Cuidados a serem tomados
Assim como acontece com a psicoterapia presencial, a busca por esses profissionais que atuem online deve ser feita por meio de recomendação de pessoas próximas e de confiança, sugere Cerezer. Fora isso, é imprescindível certificar-se de que o psicólogo esteja com o cadastro junto aos conselhos em dia e ativo. Essa é a garantia de que se trata de alguém habilitado e apto a atender por intermédio tecnológico. Lembrando que a nova resolução não obriga nenhum profissional a atender online.
O texto traz ressalvas importantes no que diz respeito a algumas situações específicas. O atendimento online é vedado em casos de urgência ou emergência, quando há risco de suicídio ou o paciente está em sofrimento intenso, por exemplo. Fica proibido, também, sessões online em casos de desastres _ como o caso da Boate Kiss _ e de violência ou violação de direitos. Em todas essas situações, o profissional deve encaminhar o paciente para um atendimento presencial, seja em consultório ou na rede pública.
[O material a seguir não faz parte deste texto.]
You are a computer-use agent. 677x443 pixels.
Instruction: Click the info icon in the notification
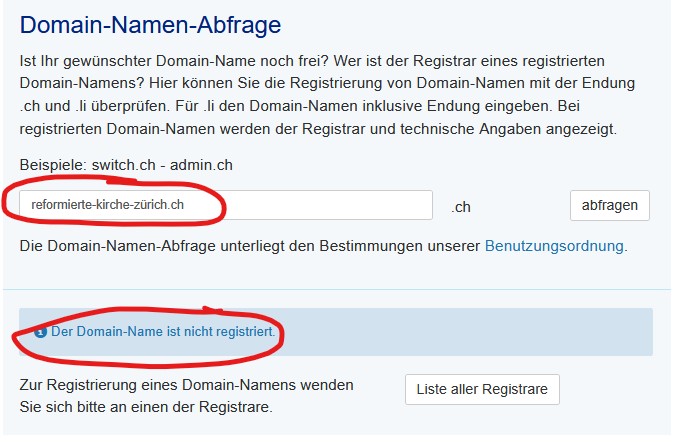(40, 331)
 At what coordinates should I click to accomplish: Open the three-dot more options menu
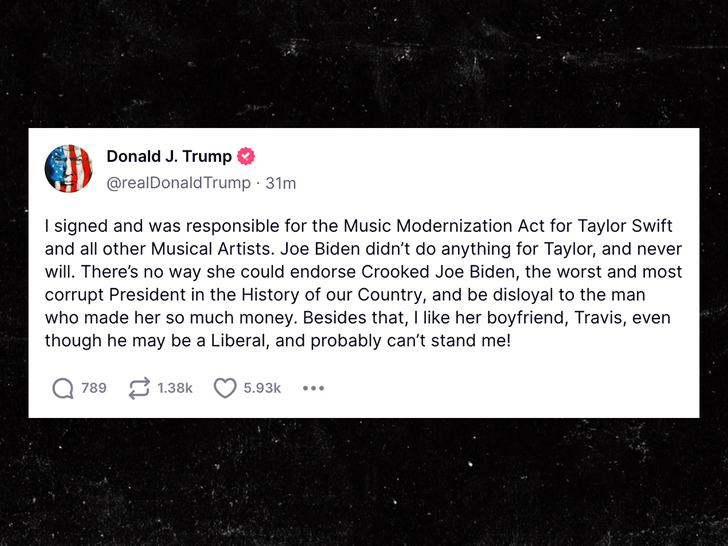[313, 388]
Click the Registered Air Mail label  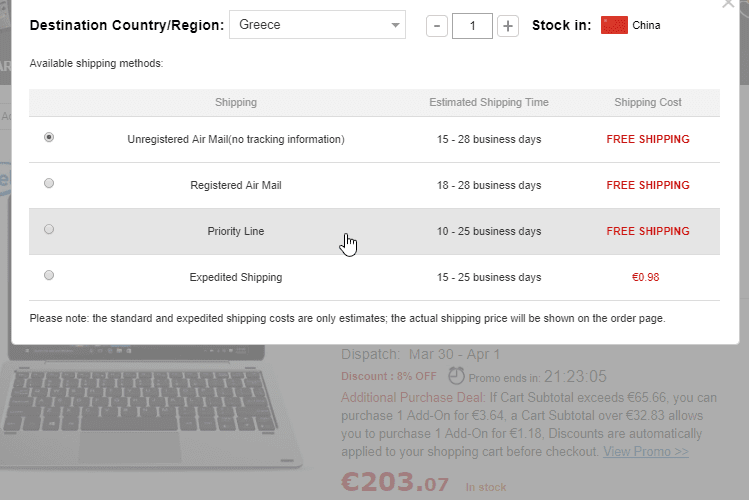coord(236,185)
— Não é que eu não vou falar com a pessoa. Posso escutar, mas não iniciarei o processo psicoterápico — esclarece Barbosa.
Quando o assunto é psicoterapia com crianças, a nova resolução não traz novidades em relação ao texto anterior, apenas exige que menores de 12 anos tenham autorização dos responsáveis. Fica a critério do profissional avaliar se o tratamento pode ou não ser feito por meio dos dispositivos tecnológicos.
— O contato presencial com crianças faz toda a diferença, mas a decisão fica a critério do psicólogo, que avalia se o meio é adequado ou não. O que pode acontecer é: em casos de adolescentes que não saem da frente do computador, a primeira abordagem pode ser feita online e, depois de "descongelar" essa situação, levar o paciente para o consultório — exemplifica Cerezer.
Como escolher os profissionais:
Busque recomendações de pessoas da sua confiança, como faria para um atendimento presencial
Verifique se o profissional está cadastrado e com registro ativo no conselho regional
Confira no site do conselho se o psicólogo se declara apto a realizar atendimentos online
Casos em que o atendimento é proibido
Situações de emergência: quando o paciente está em sofrimento intenso, por exemplo.
Situações de desastre: casos de comoção pública, que afetem muitas pessoas, como foi o caso da Boate Kiss, não podem ter atendimento online.
Situações de violação de direitos ou violência: quando há casos de agressão ou abusos, por exemplo.
Em todas essas situações, cabe ao profissional indicar um atendimento presencial, seja ele em consultório ou mesmo na rede pública.
Cuidados com sigilo
Lembre-se de garantir que o sistema usado para as sessões esteja protegido, o que garante a privacidade e o sigilo. Se forem usadas mensagens ou e-mails, o paciente precisa estar ciente de que deve manter as informações em segurança.